Menéndez Pelayo com Ibiza
Nas páginas de “Under the Sky”, Usia une imagens, criando costuras de beleza. “Madrid é uma cidade onde se vem para ter sucesso ou fracassar, mas tenta sempre. As tradições são enormes: flamenco, touradas, literatura. Mas Madrid é um canalha: não facilita o sucesso. Antes de pegar um táxi em direção ao Retiro, é preciso ir a um bar e tomar uma cerveja.

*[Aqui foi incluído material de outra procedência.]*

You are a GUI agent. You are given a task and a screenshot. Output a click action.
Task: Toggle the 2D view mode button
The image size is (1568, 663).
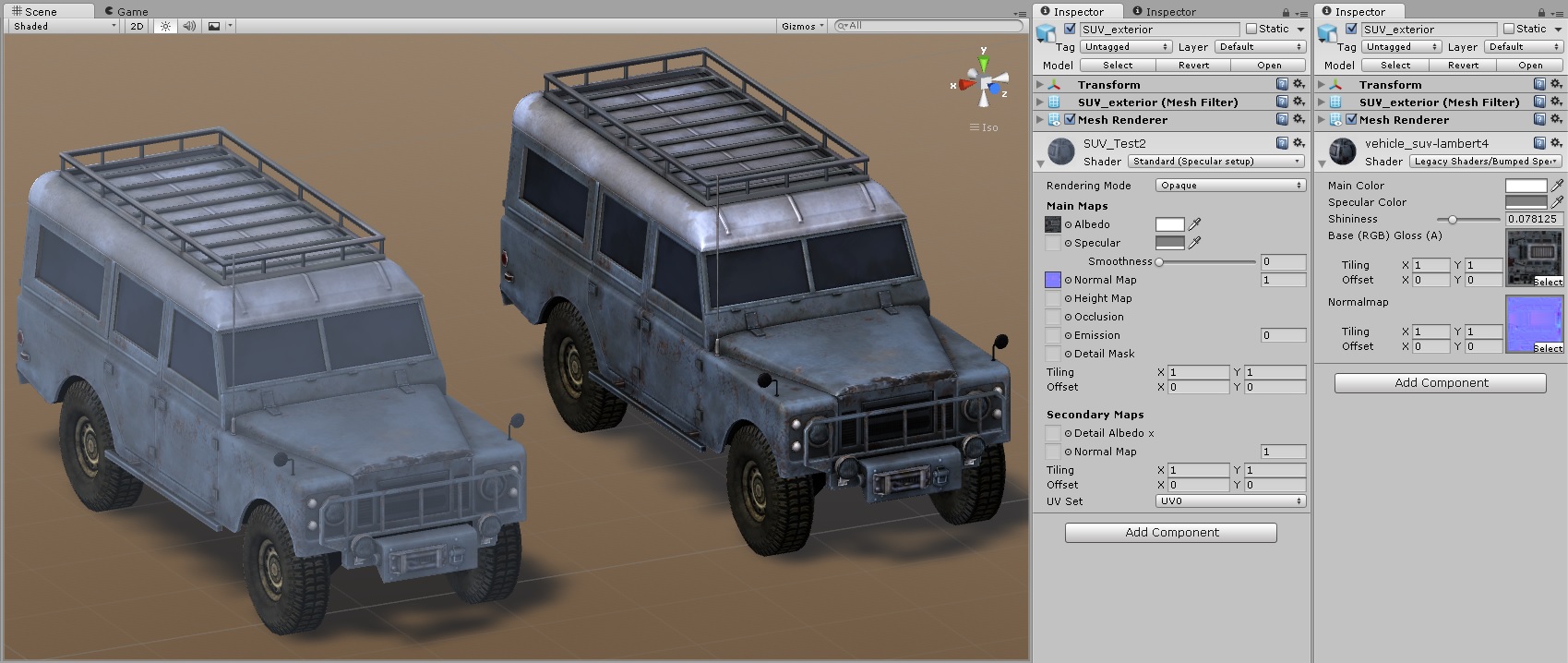tap(137, 26)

“Madri é uma arena para artistas de sucesso: fotógrafos, pintores, escritores. Você poderia ser um camarão da ilha e, se não tivesse posto os pés em Madri, não teria comido o mundo inteiro. Foi aqui que Vargas Llosa começou seu trabalho… Esta é uma cidade de rua, que respeita a liberdade dos outros. Aqui ninguém pergunta de onde você é, mas para onde você quer ir. Além disso, Ussia acrescenta: “Fazemos isso há centenas de anos: desde a época do Limiar do Café”. Gijón. E muito antes: Galdos, Baroja… todos aqueles escritores para quem Madrid era a casa. Não importava se Baroja vinha do norte, de Guipuzcoa ou Perez Galdos vieram das ilhas, de Tenerife, das Ilhas Canárias: vieram aqui para que esta cidade se tornasse o lugar da sua vida.
Depois de tomar o último gole, partimos em direção à passadeira e agora pegamos um táxi em direção a Menéndez Pelayo com Ibiza. A ideia de raízes, pertencimento e lugar de passagem toma conta da conversa. É madrileno, diz o próprio Uscia, nascido naquela cidade, descendente de Muñoz Seca de Puerto de Santa Maria, Ussia de San Sebastian e Llodio, Hornedo de Santander e Comillas e Mugiro de Navarra. “Poderia dizer que sou vinte e cinco por cento do sul e setenta e cinco por cento do norte, o que é 100% ADN madrileno.”
Madri Panero
O livro está dividido em três blocos: “A Cidade Perdida”, narrando os bares tradicionais, desaparecendo rotinas diárias e espaços da antiga Madrid; “A Cidade que Estreia”, que se centra nas mudanças recentes: novos negócios, migrações, apartamentos turísticos, telhados e transformação urbana, e “A Cidade das Mil Cidades”, que reúne textos sobre áreas específicas – Salesas, Vallecas, Retiro, Tetuan, Villaverde ou Pequena Caracas. O prólogo de Andrés Calamaro e o epílogo de José F. Pelaez combinam uma imagem única que esta conversa não consegue resumir, mas pode terminar com um copo de boa cerveja e alguns cigarros entre as ruas.
Saindo de casa Agustín de Foxa e lugar “El Pirulo” diante de uma placa que testemunha a passagem de Leopoldo Panero e sua família por este portal, Alfonso J. Ussia Ele levanta a mão: “Este era o território de Michie. É um ditado que ele compartilha com meu pai e que me ensinou desde criança: Na vida, você pode ser tudo menos um pé no saco. Ussia ri e caminha em direção à rua Narvaez. “Este é Madrid Panero: Michi, um escritor sem emprego. Vivia de ler, fumar e passear pelo Retiro. Para ele, escrever era um desafio e, em alguns aspectos, ele estava certo. Literatura vespertina, literatura efêmera, daquelas que se contam no copo. Descendo a colina em direção à Calle Narvaez, 68, Alfonso J. Ussia promete a melhor salada de toda a cidade. No bar do Rafa, Alfonso J. Ussia serve um prato de dois outros pratos. A menor parte fica reservada e espera até que a levemos em consideração. “Eu te disse. 'Em nenhum outro lugar você comerá algo assim.'” Este é Usia, o refinado e sorridente Balzac, escritor em estado de graça e cronista eminente, que leva para passear o romancista amarrado pelo pescoço.